Projected climate data: The impact of climate change on irrigation water requirements (IRRs) and other soil water budget components for different crops were estimated for three periods (i.e., the 2020s, 2055s, and 2090s) using downscaled GCM projections. The climate data for three future periods, i.e., 2020s, 2055s, and 2090s, were generated using outputs from 15 GCMs (Table 1) under three greenhouse gas emission scenarios (B1—Low, A1B—Medium, and A2—High) using a statistical downscaling model, LARS-WG [15]. This study used projected climate data from our previous study and detailed information on analysis of future climate projection of 15 GCMs for the Brazos Headwaters Basin can be found in Awal et al. [3].
Soil data: The soil hydrologic parameters of the major soil types of each grid cell were extracted from the United States Department of Agriculture, Natural Resources Conservation Service, Soil Survey Geographic Database (SSURGO).
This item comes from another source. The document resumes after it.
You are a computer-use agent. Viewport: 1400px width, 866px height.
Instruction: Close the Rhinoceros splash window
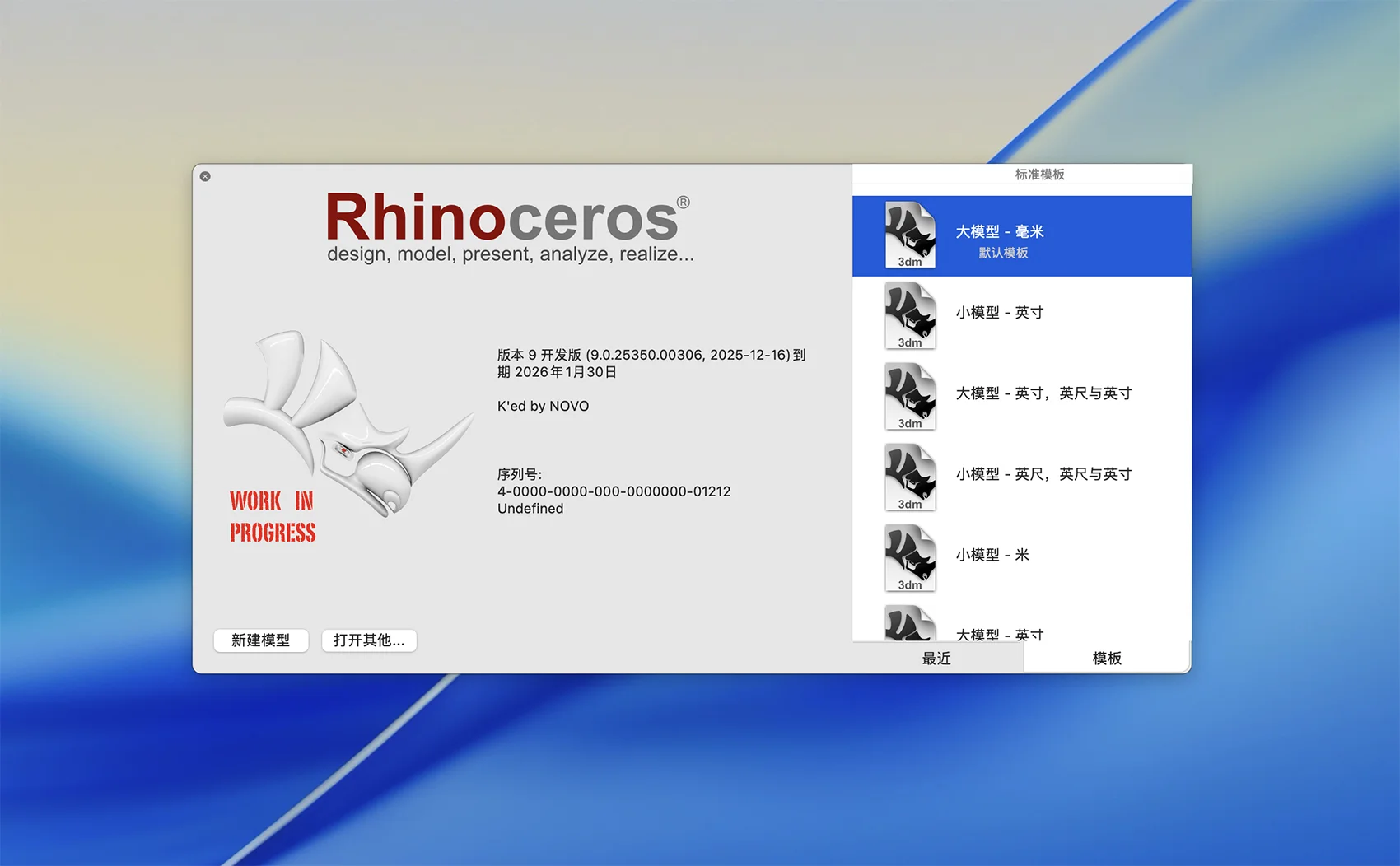[205, 176]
The extracted soil data include soil texture, the soil horizons, and the depth of each one of them and their corresponding minimum and maximum available water content, soil hydrologic group, and the depth of the water table.
Crop data: Cotton, winter wheat, corn, and sorghum are among the major crops grown in the Brazos Headwaters Basin (Figure 2a). The historical changes in the acreage of these crops are shown in Figure 2b. Cotton had the highest acreage while sorghum had the lowest acreage in 2011 during the last decade (2008–2017).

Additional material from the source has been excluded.